EXERCISE DATA »

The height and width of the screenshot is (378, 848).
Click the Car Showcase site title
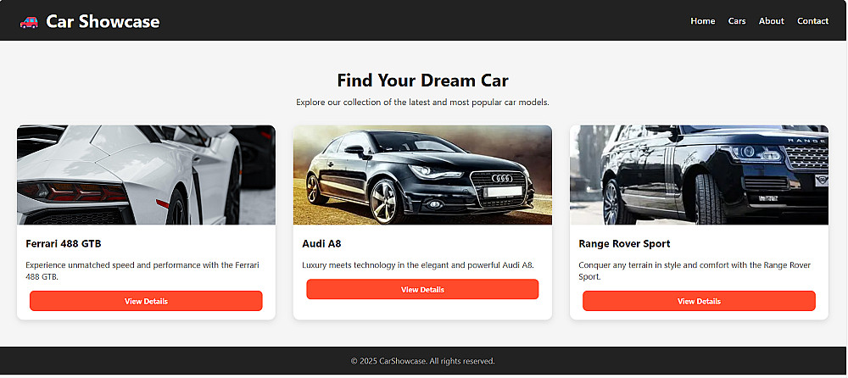click(103, 21)
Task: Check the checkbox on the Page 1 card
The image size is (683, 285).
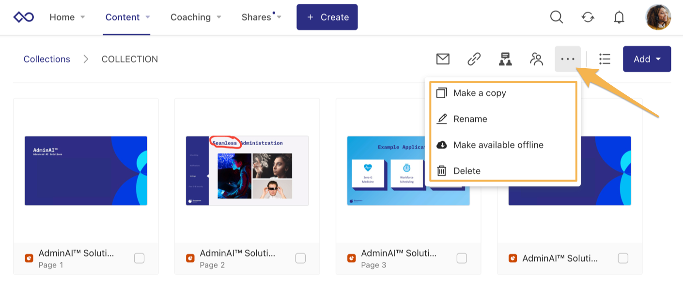Action: tap(139, 259)
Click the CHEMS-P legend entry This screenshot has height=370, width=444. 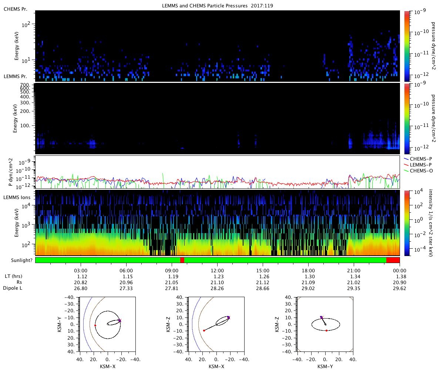pos(413,158)
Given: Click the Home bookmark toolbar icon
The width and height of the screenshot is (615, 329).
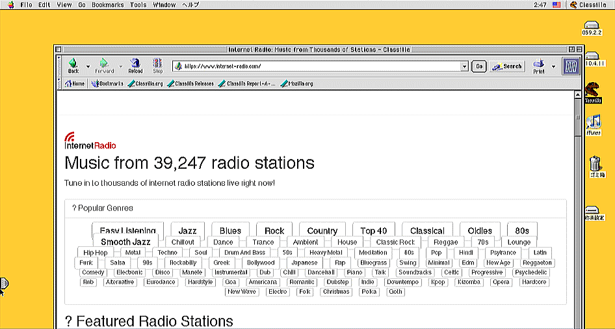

GOAL OF THE EXERCISE » From the line containing "Given: Click the Home bookmark toolbar icon" to the end of the listing, restate each line word for word and nothing more; the pictures stay out.

FINISHED TASK »
Given: Click the Home bookmark toolbar icon
The width and height of the screenshot is (615, 329).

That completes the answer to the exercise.